Assigned task
The response must consist of the lines from the one holding "Screen dimensions: 1142x810" through the final line of the entries, given again exactly and without any pictures.

Records for this exercise

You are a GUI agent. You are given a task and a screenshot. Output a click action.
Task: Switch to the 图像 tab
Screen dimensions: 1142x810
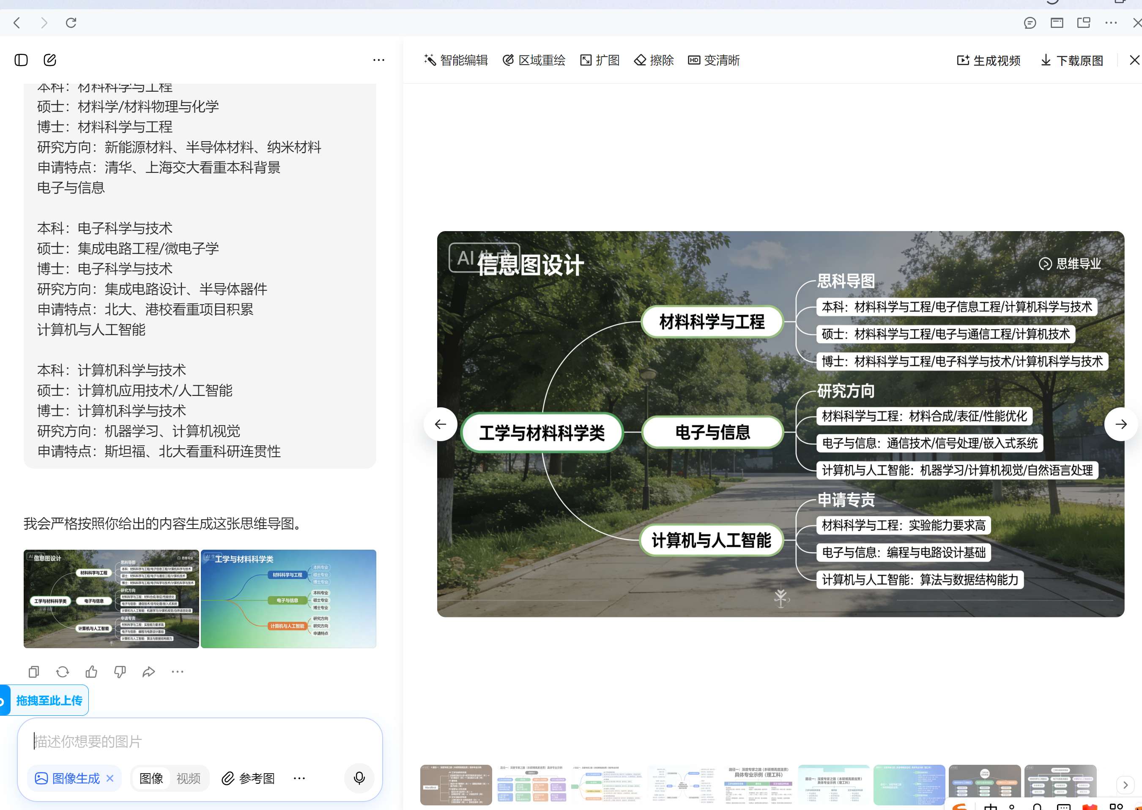click(151, 778)
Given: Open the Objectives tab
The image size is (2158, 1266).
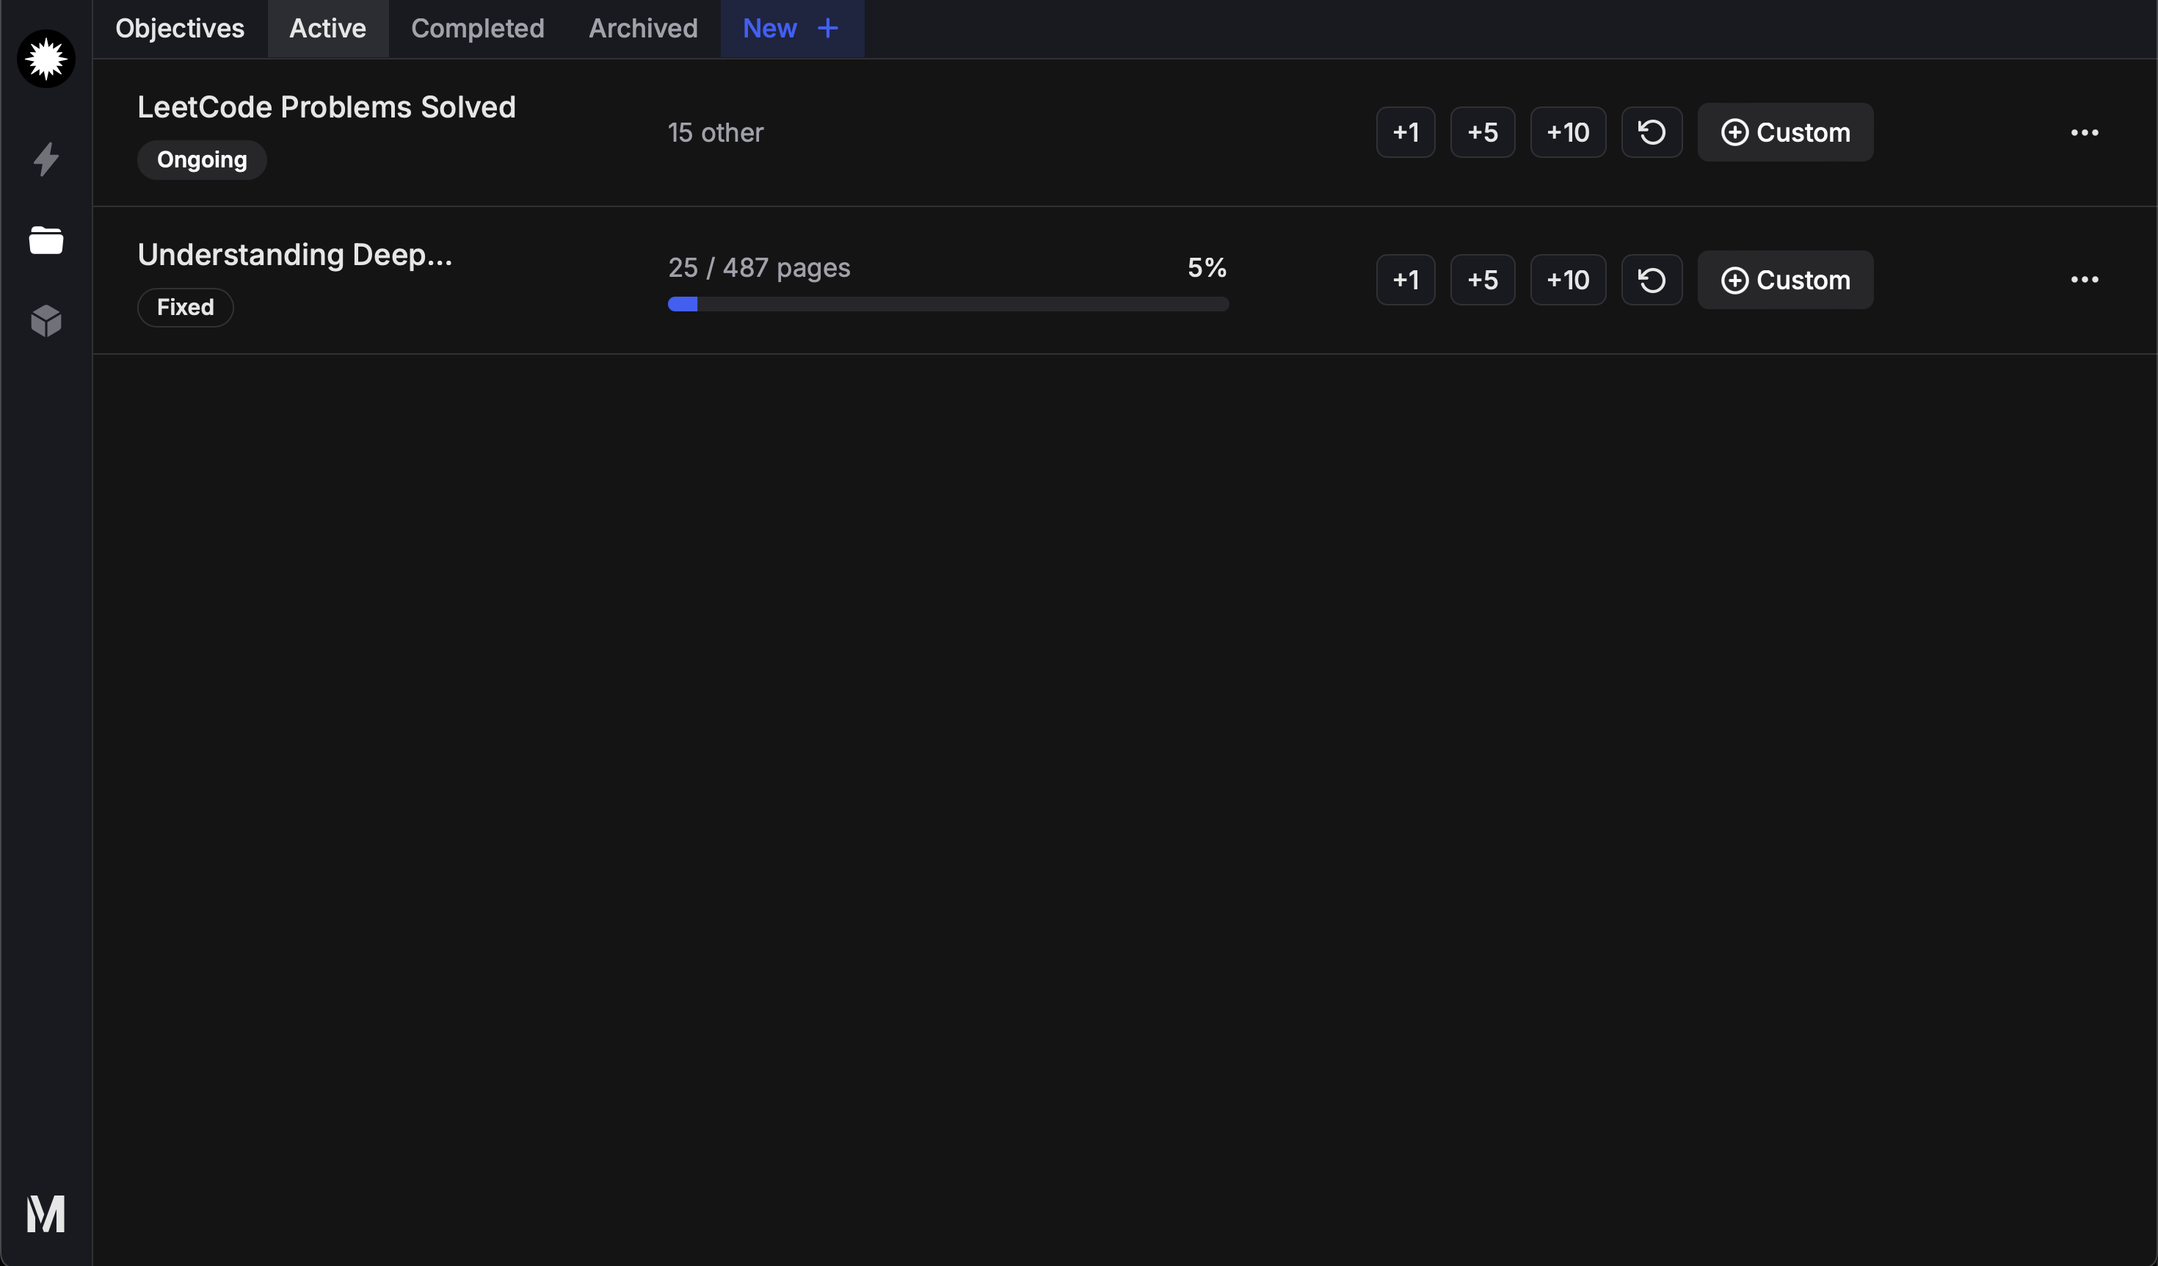Looking at the screenshot, I should [180, 28].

Task output
Screen dimensions: 1142x810
click(151, 778)
Given: Open the Objectives tab
The image size is (2158, 1266).
Looking at the screenshot, I should [180, 28].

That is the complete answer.